Submitted by adriro, also found by 0xA5DF and HollaDieWaldfee
The OpenEdition type of sale has a start time and an end time. The creator (or owner of the contract) can cancel a sale using the cancel function only if it hasnt started yet (i.e. start time is after current block timestamp).
However, the NFT creator can still revoke the minting permissions to the sale contract if he wishes to pull out of the sale. This will prevent anyone from calling the buy and prevent any further sale from the collection.
The owner of the sale contract can still virtually cancel a sale after it has started by simply revoking the minting permissions to the sale contract.
This will cause the buy function to fail because the call to mint will revert, effectively making it impossible to further purchase NFTs and causing the effect of canceling the sale.
In the following test, the creator of the sale decides to pull from it in the middle of the elapsed duration. After that, he only needs to wait until the end time passes to call finalize and end the sale.

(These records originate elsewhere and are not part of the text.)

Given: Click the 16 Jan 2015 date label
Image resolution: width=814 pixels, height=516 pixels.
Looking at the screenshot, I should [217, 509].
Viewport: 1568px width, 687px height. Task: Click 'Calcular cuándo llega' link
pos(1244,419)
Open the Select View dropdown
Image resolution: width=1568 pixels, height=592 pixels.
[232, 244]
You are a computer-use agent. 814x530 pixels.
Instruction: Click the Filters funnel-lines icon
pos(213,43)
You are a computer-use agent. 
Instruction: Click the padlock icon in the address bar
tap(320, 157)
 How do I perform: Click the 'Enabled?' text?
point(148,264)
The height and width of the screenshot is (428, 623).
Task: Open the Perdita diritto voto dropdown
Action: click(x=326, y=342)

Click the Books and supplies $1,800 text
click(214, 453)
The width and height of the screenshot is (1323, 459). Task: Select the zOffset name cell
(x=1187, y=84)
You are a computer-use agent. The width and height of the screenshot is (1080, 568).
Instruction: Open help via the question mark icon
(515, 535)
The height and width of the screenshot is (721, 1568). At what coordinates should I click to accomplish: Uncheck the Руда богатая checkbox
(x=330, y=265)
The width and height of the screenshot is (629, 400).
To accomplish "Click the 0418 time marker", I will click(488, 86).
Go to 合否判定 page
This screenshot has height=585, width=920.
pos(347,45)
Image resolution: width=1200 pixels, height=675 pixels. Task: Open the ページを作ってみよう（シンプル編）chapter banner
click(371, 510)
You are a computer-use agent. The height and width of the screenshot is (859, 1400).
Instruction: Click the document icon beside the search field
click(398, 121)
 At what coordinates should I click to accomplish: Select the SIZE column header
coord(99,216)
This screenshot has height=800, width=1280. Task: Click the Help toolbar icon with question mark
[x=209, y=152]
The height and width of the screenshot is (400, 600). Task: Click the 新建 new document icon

One possibilty is to acknowledge the fact that the creator still has control over the minting process and can arbitrarily decide when to cancel the sale. 
If this route is taken, then the recommendation would be to make the cancel function unrestricted.
Preminting the NFTs is not a solution because of high gas costs and the fact that the amount of tokens to be sold is not known beforehand, its determined by the actual amount sold during the sale.
A more elaborate solution would require additional architecture changes to prevent the revocation of the minting permissions if some conditions (defined by target sale contract) are met.